Zhang et al. (2022)'s test for general linear hypothesis testing (GLHT) problem for high-dimensional data under heteroscedasticity.
Arguments
- Y
A list of \(k\) data matrices. The \(i\)th element represents the data matrix (\(p\times n_i\)) from the \(i\)th population with each column representing a \(p\)-dimensional observation.
- G
A known full-rank coefficient matrix (\(q\times k\)) with \(\operatorname{rank}(\boldsymbol{G})< k\).
- n
A vector of \(k\) sample sizes. The \(i\)th element represents the sample size of group \(i\), \(n_i\).
- p
The dimension of data.
Value
A (list) object of S3
class htest
containing the following elements:
- p.value
the \(p\)-value of the test proposed by Zhang et al. (2022)
- statistic
the test statistic proposed by Zhang et al. (2022).
- beta
the parameters used in Zhang et al. (2022)'s test.
- df
estimated approximate degrees of freedom of Zhang et al. (2022)'s test.
Details
Suppose we have the following \(k\) independent high-dimensional samples: $$ \boldsymbol{y}_{i1},\ldots,\boldsymbol{y}_{in_i}, \;\operatorname{are \; i.i.d. \; with}\; \operatorname{E}(\boldsymbol{y}_{i1})=\boldsymbol{\mu}_i,\; \operatorname{Cov}(\boldsymbol{y}_{i1})=\boldsymbol{\Sigma}_i,i=1,\ldots,k. $$ It is of interest to test the following GLHT problem: $$H_0: \boldsymbol{G M}=\boldsymbol{0}, \quad \text { vs. } \; H_1: \boldsymbol{G M} \neq \boldsymbol{0},$$ where \(\boldsymbol{M}=(\boldsymbol{\mu}_1,\ldots,\boldsymbol{\mu}_k)^\top\) is a \(k\times p\) matrix collecting \(k\) mean vectors and \(\boldsymbol{G}:q\times k\) is a known full-rank coefficient matrix with \(\operatorname{rank}(\boldsymbol{G})<k\).

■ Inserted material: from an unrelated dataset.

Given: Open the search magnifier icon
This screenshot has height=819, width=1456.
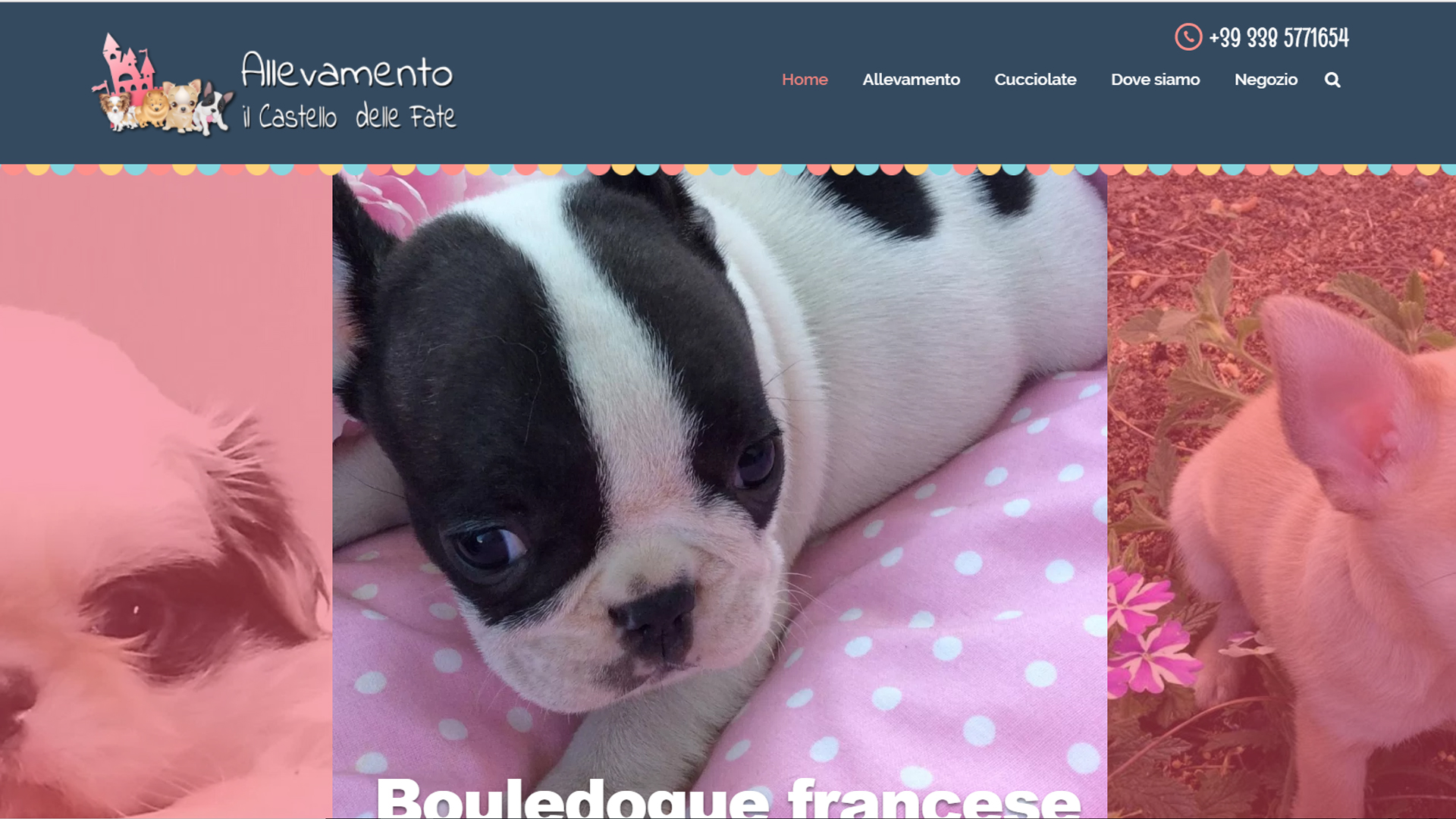Looking at the screenshot, I should pyautogui.click(x=1332, y=80).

Zhang et al. (2022) proposed the following test statistic: $$ T_{ZZG}=\|\boldsymbol{C} \hat{\boldsymbol{\mu}}\|^2, $$ where \(\boldsymbol{C}=[(\boldsymbol{G D G}^\top)^{-1/2}\boldsymbol{G}]\otimes\boldsymbol{I}_p\) with \(\boldsymbol{D}=\operatorname{diag}(1/n_1,\ldots,1/n_k)\), and \(\hat{\boldsymbol{\mu}}=(\bar{\boldsymbol{y}}_1^\top,\ldots,\bar{\boldsymbol{y}}_k^\top)^\top\) with \(\bar{\boldsymbol{y}}_{i},i=1,\ldots,k\) being the sample mean vectors.

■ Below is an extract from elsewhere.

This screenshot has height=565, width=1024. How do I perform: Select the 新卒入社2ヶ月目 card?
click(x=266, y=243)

They showed that under the null hypothesis, \(T_{ZZG}\) and a chi-squared-type mixture have the same normal or non-normal limiting distribution.
References
Zhang J, Zhou B, Guo J (2022). “Linear hypothesis testing in high-dimensional heteroscedastic one-way MANOVA: A normal reference \(L^2\)-norm based test.” Journal of Multivariate Analysis, 187, 104816. doi:10.1016/j.jmva.2021.104816 .
Examples
set.seed(1234)
k <- 3
p <- 50
n <- c(25, 30, 40)
rho <- 0.1
M <- matrix(rep(0, k * p), nrow = k, ncol = p)
avec <- seq(1, k)
Y <- list()
for (g in 1:k) {
a <- avec[g]
y <- (-2 * sqrt(a * (1 - rho)) + sqrt(4 * a * (1 - rho) + 4 * p * a * rho)) / (2 * p)
x <- y + sqrt(a * (1 - rho))
Gamma <- matrix(rep(y, p * p), nrow = p)
diag(Gamma) <- rep(x, p)
Z <- matrix(rnorm(n[g] * p, mean = 0, sd = 1), p, n[g])
Y[[g]] <- Gamma %*% Z + t(t(M[g, ])) %*% (rep(1, n[g]))
}
G <- cbind(diag(k - 1), rep(-1, k - 1))
glhtbf_zzg2022(Y, G, n, p)
#>
#>
#>
#> data:
#> statistic = 192.13, df = 68.7634, beta = 2.7436, p-value = 0.4348
#>